Por mais de 150 anos, a hipótese de Riemann permaneceu um dos principais problemas não resolvidos da matemática, um mistério de longa data sobre a distribuição dos números primos. Um prêmio de US$ 1 milhão está sendo concedido atualmente para comprovação geral da hipótese, que permanece não reclamada.
Os modelos contemporâneos de IA ainda não conseguem resolver isso – mas podem fazer mais progressos do que se poderia esperar, o que provavelmente reabrirá questões de longa data sobre a capacidade da IA contemporânea para descobrir novas ideias científicas e matemáticas.
Na segunda-feira, a Anthropic anunciou que um modelo ainda não publicado fez progressos significativos na hipótese de Riemann, aumentando significativamente o limite inferior de soluções onde a hipótese é verdadeira.
Ainda mais interessante é como o progresso foi feito: um antropólogo sem formação matemática significativa levou o modelo a “fazer uma verdadeira tentativa” de provar a hipótese, depois deixou o modelo para coordenar o trabalho durante o dia e meio seguinte.
Ao todo, o modelo testou 650 ideias diferentes para resolver o problema, integrando 60 subagentes e gastando um total de 31 milhões de tokens de liberação.

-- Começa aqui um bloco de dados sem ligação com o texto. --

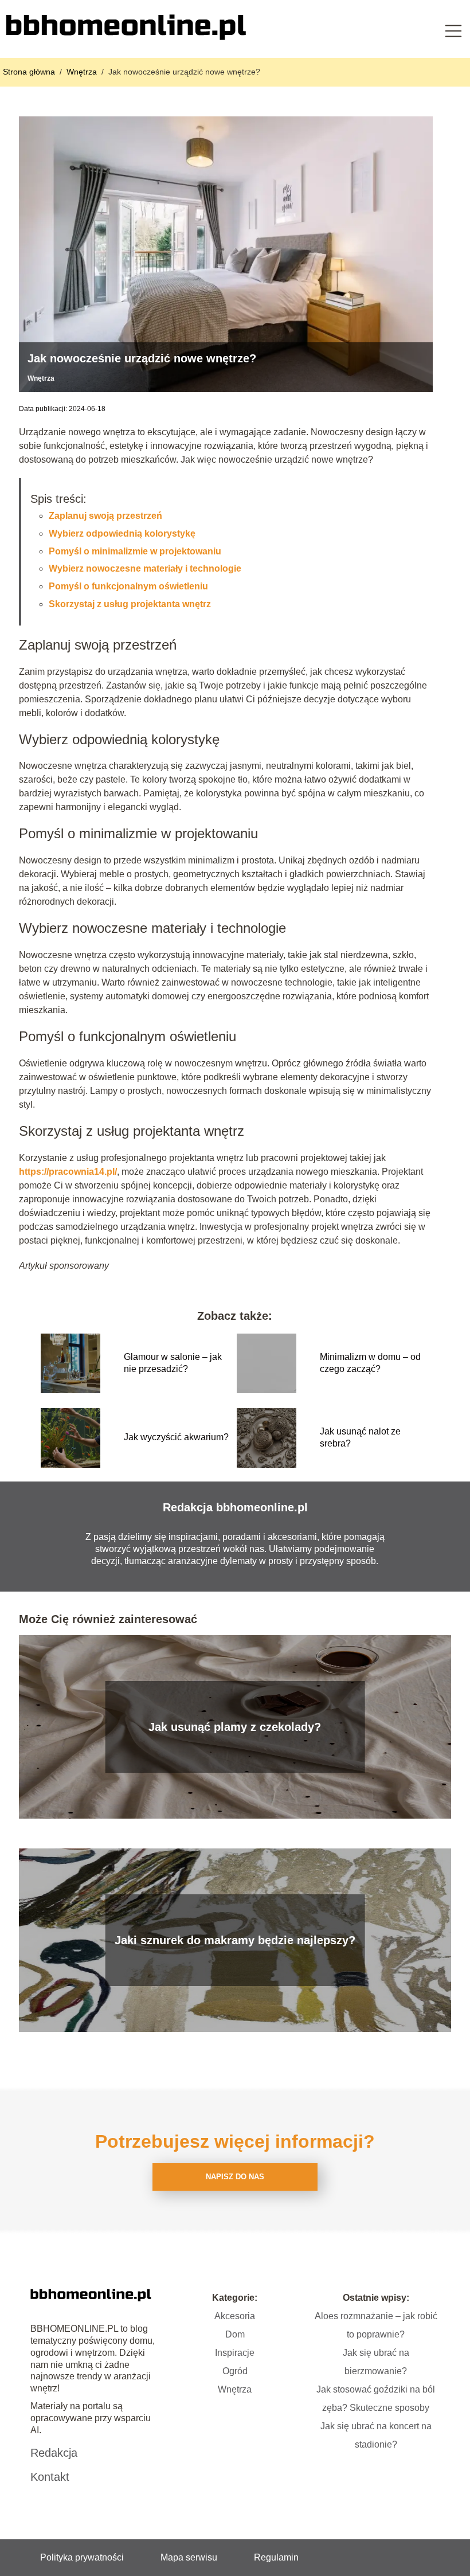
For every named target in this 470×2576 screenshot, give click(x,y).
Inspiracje (234, 2353)
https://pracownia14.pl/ (68, 1171)
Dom (235, 2334)
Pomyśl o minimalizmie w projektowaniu (135, 551)
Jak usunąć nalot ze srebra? (360, 1437)
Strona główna (30, 71)
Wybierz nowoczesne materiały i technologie (145, 568)
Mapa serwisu (188, 2557)
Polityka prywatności (82, 2557)
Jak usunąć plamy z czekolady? (234, 1727)
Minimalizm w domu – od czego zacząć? (370, 1363)
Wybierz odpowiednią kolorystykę (122, 533)
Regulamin (276, 2557)
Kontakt (49, 2477)
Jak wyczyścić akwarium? (176, 1437)
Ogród (235, 2371)
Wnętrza (82, 71)
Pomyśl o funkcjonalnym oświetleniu (128, 586)
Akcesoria (234, 2316)
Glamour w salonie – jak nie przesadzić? (173, 1363)
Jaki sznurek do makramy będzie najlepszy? (235, 1940)
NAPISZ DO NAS (235, 2176)
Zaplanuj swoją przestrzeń (105, 516)
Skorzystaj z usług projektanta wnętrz (130, 604)
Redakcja (53, 2452)
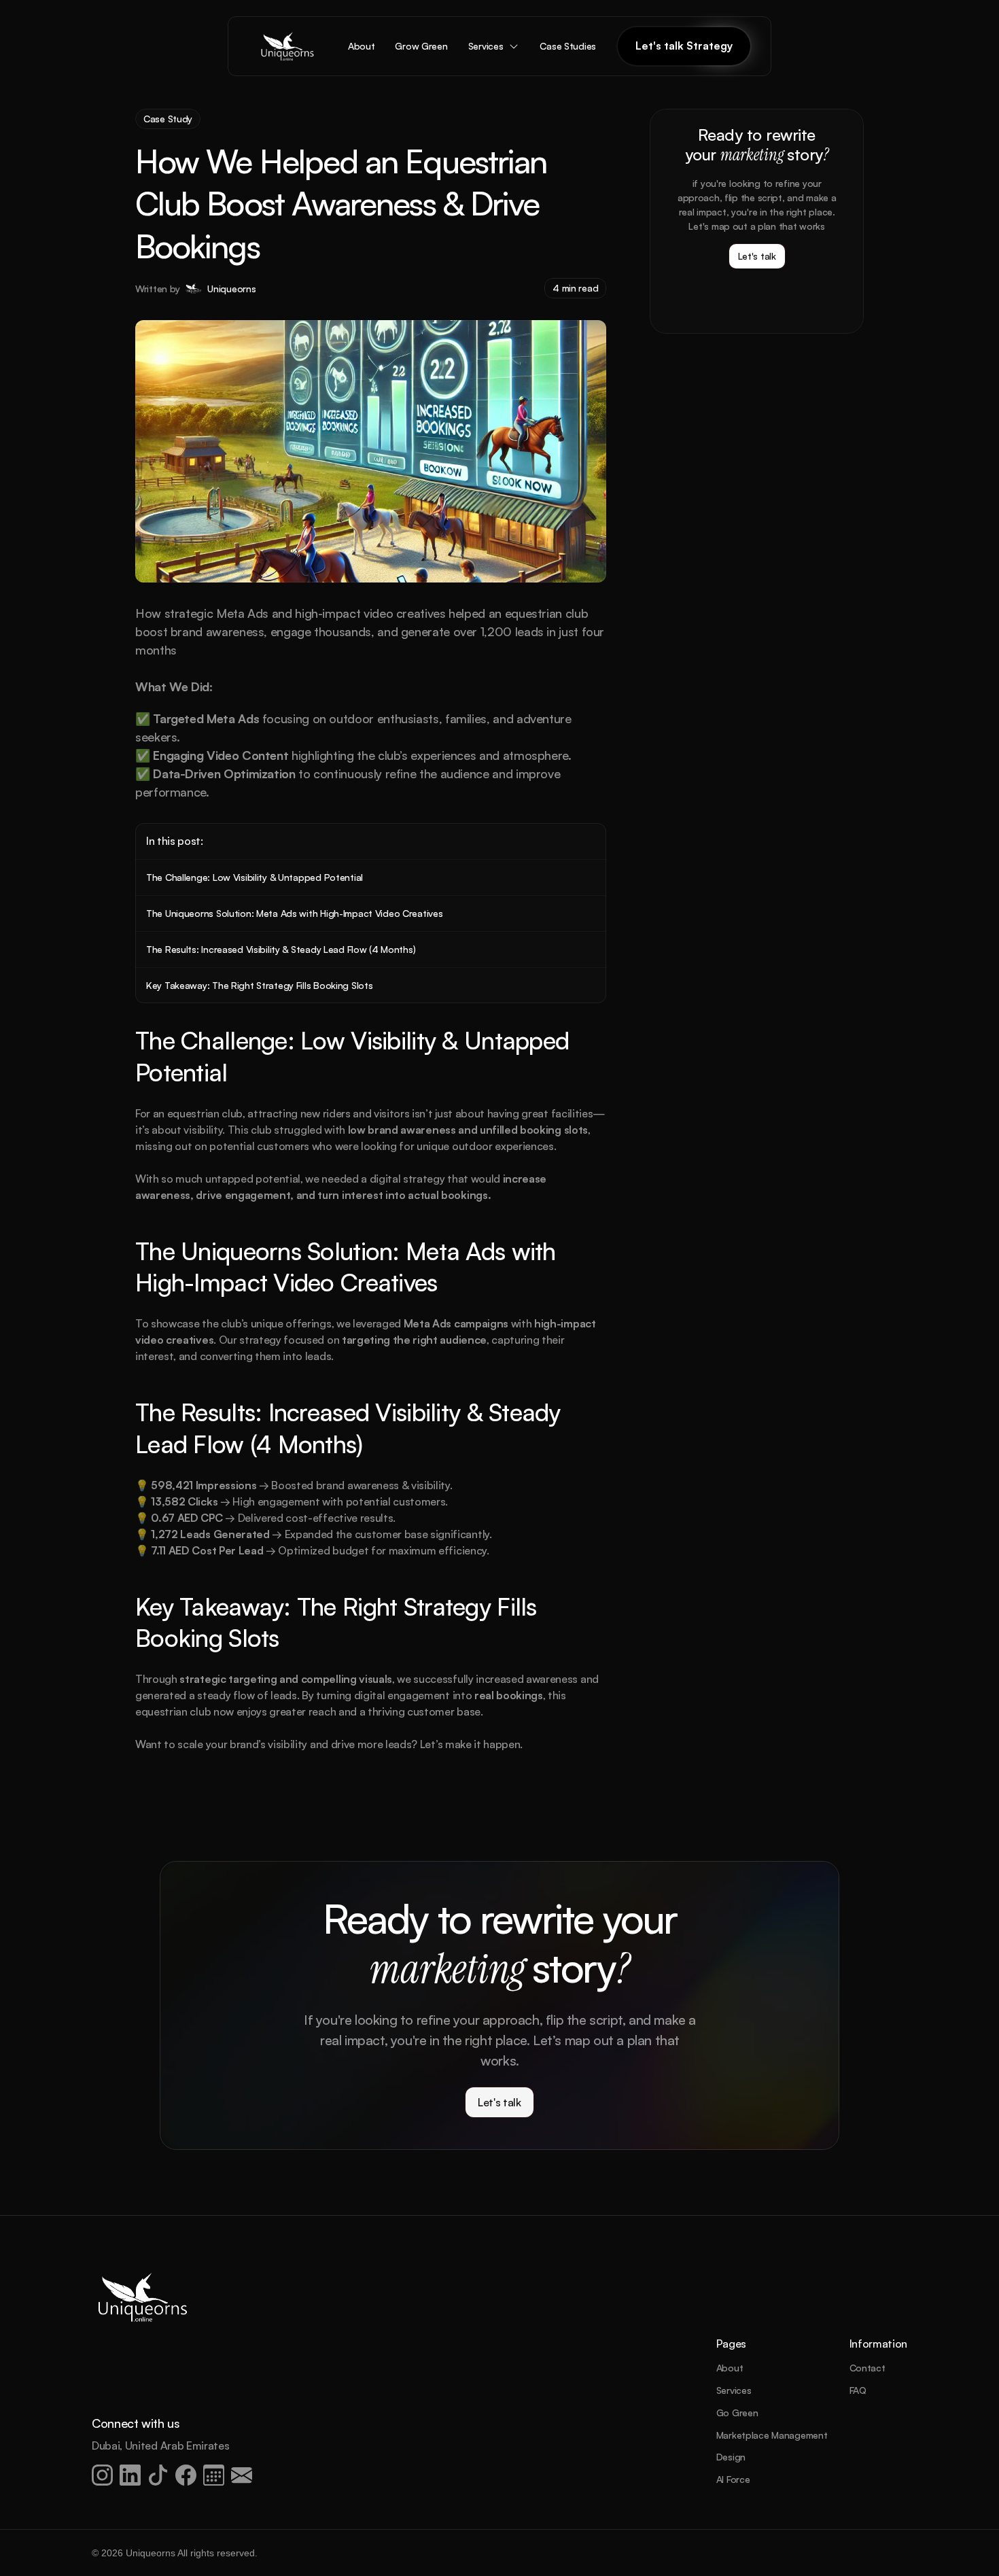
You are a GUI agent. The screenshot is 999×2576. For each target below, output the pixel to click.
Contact (867, 2367)
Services (734, 2390)
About (729, 2367)
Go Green (737, 2412)
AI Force (733, 2479)
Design (731, 2456)
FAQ (857, 2390)
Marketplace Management (772, 2435)
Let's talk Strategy (684, 45)
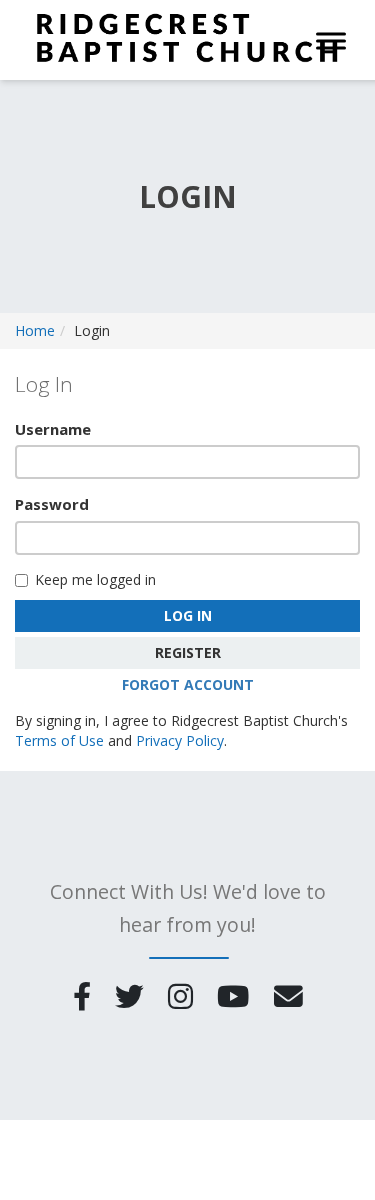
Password (52, 504)
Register (188, 652)
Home (35, 330)
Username (53, 429)
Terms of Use (59, 740)
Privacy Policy (180, 740)
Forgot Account (188, 684)
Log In (188, 615)
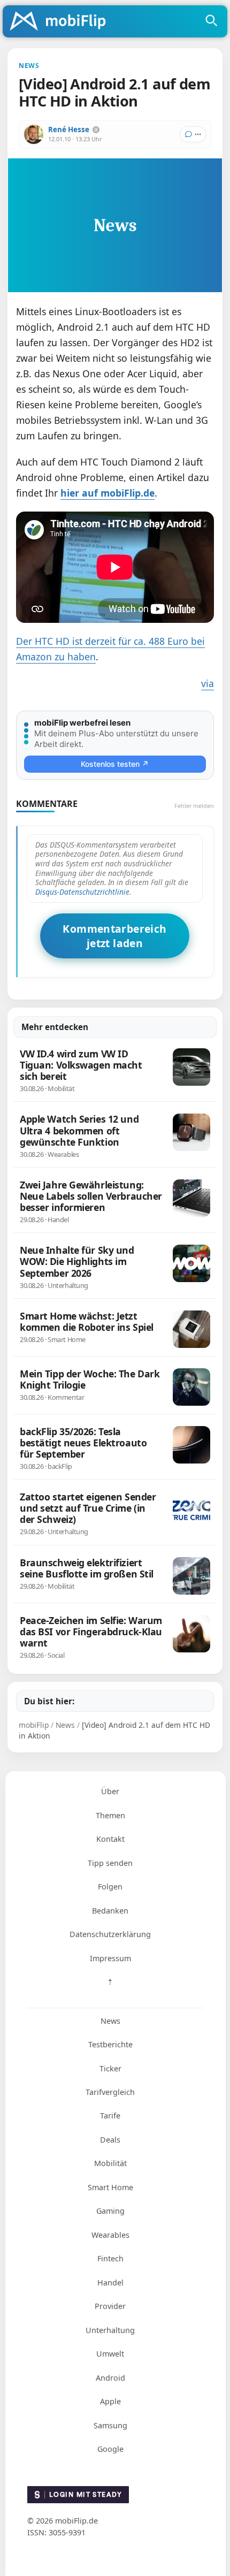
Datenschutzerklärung (110, 1934)
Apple (110, 2401)
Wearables (110, 2235)
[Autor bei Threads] (96, 129)
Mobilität (110, 2163)
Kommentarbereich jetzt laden (114, 935)
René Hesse (68, 129)
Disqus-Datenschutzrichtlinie (82, 892)
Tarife (110, 2115)
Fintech (110, 2258)
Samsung (110, 2425)
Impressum (110, 1958)
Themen (110, 1815)
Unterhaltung (110, 2330)
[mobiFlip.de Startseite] (61, 22)
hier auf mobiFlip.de (107, 492)
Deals (110, 2140)
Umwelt (110, 2354)
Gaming (110, 2211)
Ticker (110, 2068)
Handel (110, 2282)
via (207, 683)
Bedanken (110, 1911)
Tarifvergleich (110, 2092)
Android (110, 2378)
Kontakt (110, 1839)
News (110, 2021)
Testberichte (110, 2044)
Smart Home (110, 2187)
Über (110, 1791)
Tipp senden (110, 1863)
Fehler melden (194, 806)
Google (110, 2449)
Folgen (110, 1886)
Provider (110, 2306)
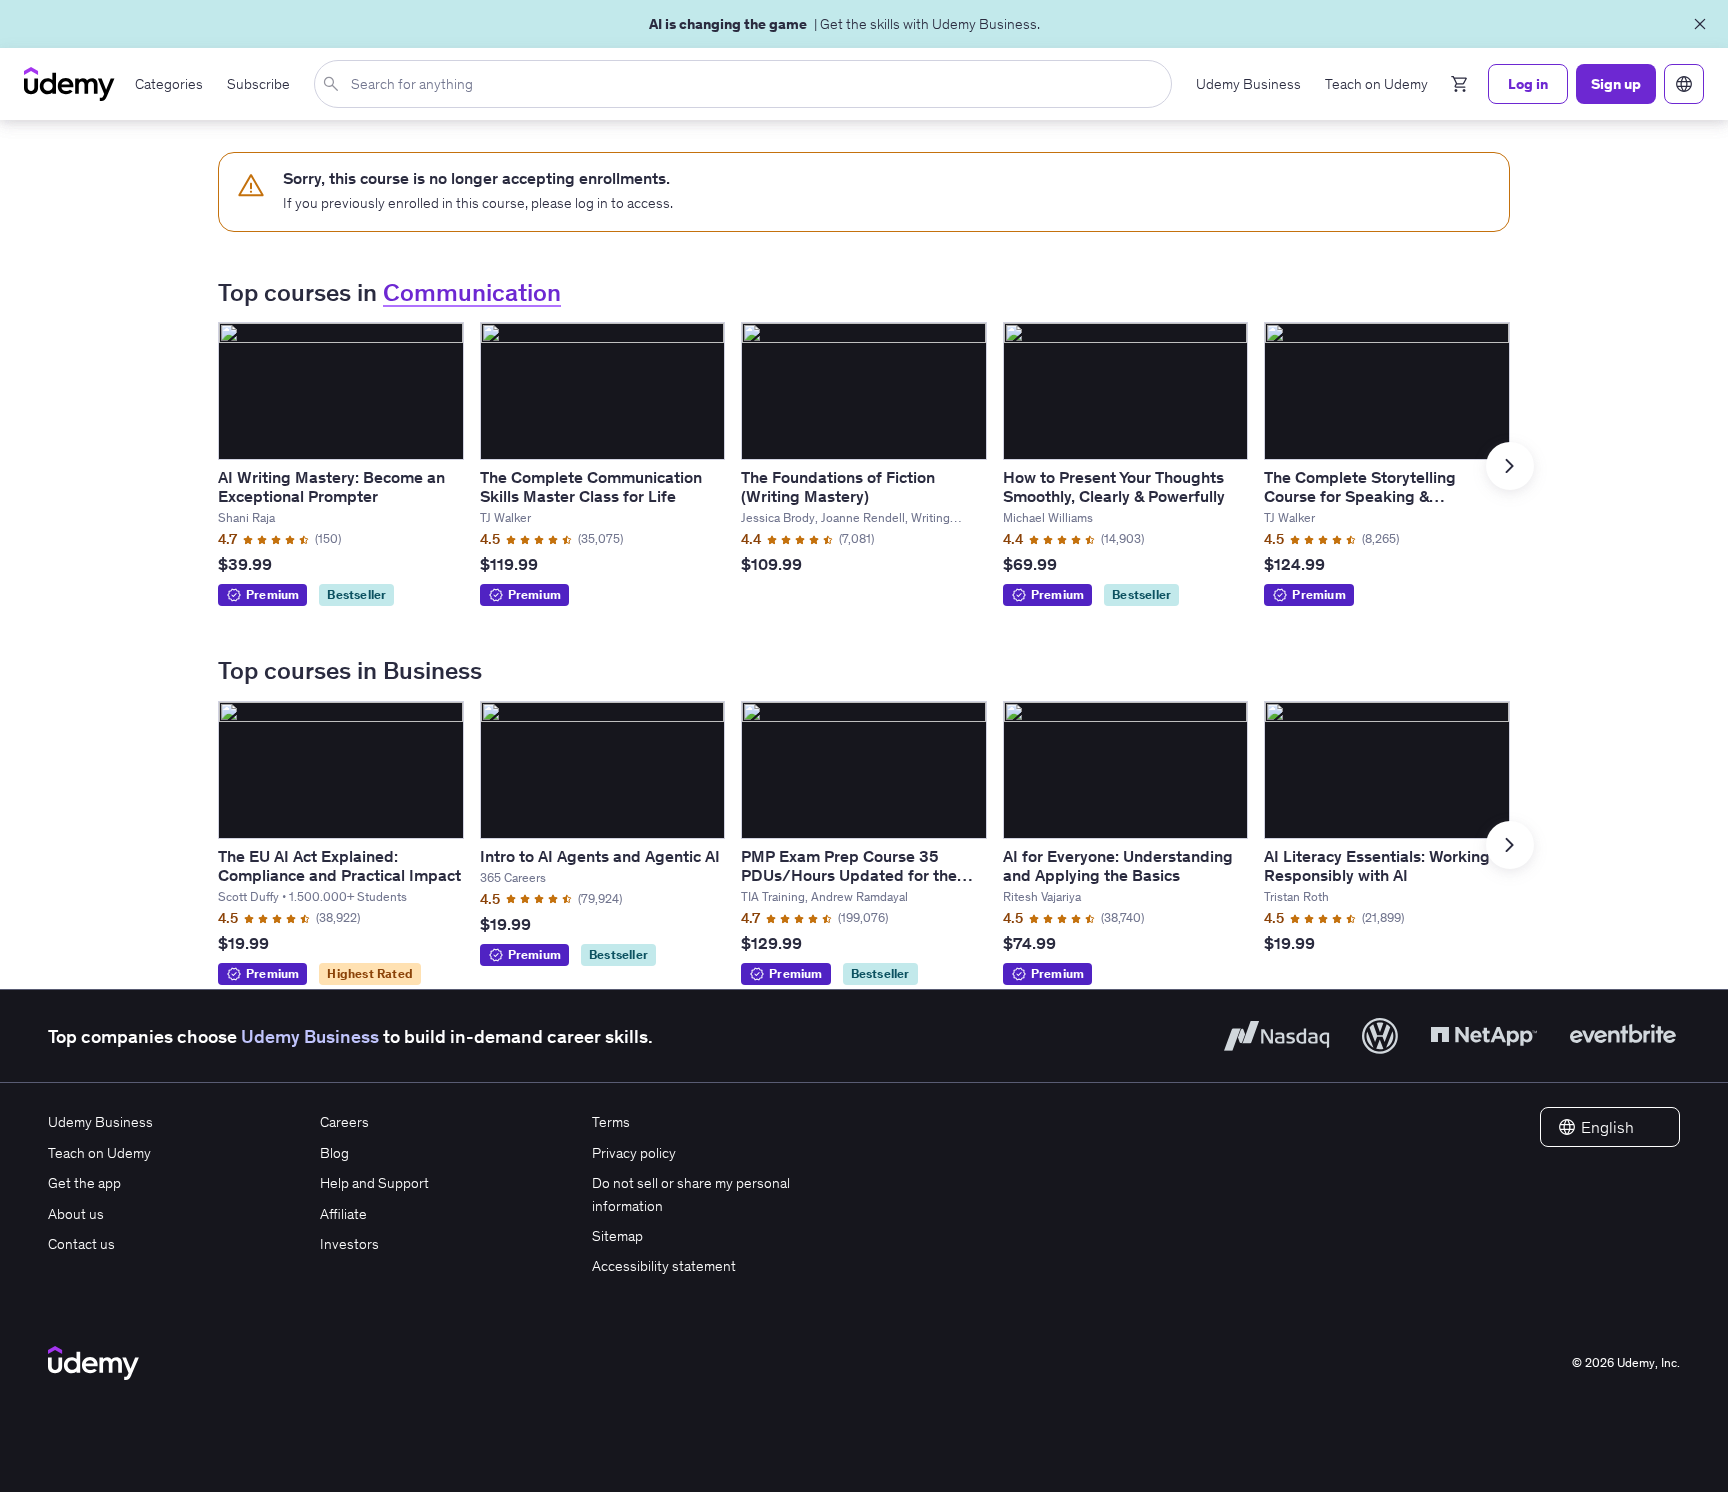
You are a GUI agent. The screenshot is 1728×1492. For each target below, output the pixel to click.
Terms (611, 1122)
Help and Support (374, 1183)
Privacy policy (634, 1153)
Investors (349, 1244)
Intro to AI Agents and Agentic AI (600, 856)
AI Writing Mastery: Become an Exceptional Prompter (331, 486)
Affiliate (343, 1214)
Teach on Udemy (99, 1153)
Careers (344, 1122)
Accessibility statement (664, 1266)
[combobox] (747, 84)
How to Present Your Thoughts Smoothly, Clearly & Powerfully (1114, 486)
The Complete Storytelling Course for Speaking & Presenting (1360, 496)
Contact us (81, 1244)
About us (76, 1214)
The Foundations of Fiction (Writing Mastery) (838, 486)
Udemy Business (310, 1036)
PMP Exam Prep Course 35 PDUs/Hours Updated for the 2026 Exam (849, 875)
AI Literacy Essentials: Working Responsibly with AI (1377, 865)
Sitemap (617, 1236)
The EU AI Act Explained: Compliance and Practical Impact (339, 865)
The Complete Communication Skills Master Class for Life (591, 486)
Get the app (84, 1183)
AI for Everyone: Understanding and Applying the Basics (1118, 865)
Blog (334, 1153)
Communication (472, 292)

“Dos 60 subagentes, dois foram responsáveis por gerar ideias matemáticas chave”, explica a nota de rodapé do artigo, “para esses agentes, 13 contribuíram com ideias, 30 tentaram (mas falharam) gerar novas ideias, 13 atuaram como verificadores para verificar a correção dos argumentos, e os dois últimos ajudaram a escrever o artigo inicial”.
Esta descoberta foi confirmada pelos matemáticos internos da Anthropic e formalizada usando o assistente de recursos de código aberto Lean.
Este é o mais recente de uma série de avanços matemáticos liderados por grandes modelos de linguagem, ou LLMs. Muitos problemas de ertos foram resolvidos por modelos de IA ao longo do ano, e o lançamento de modelos poderosos levou a resultados impressionantes. A OpenAI publicou recentemente um conjunto de 10 resultados principais comprovados por seu modelo interno “Astra”, enquanto um esforço separado da Anthropic refutou a conjectura Jacobiana de longa data.
Os resultados emergentes causaram entusiasmo e preocupação no campo da matemática. Num aviso público assinado em junho, um grupo de matemáticos proeminentes levantou preocupações de que a IA poderia minar os valores fundamentais do campo – especificamente que as provas matemáticas reais “deveriam ser atribuídas a autores específicos que recebem crédito pela sua descoberta e serão responsabilizados pela sua correção”.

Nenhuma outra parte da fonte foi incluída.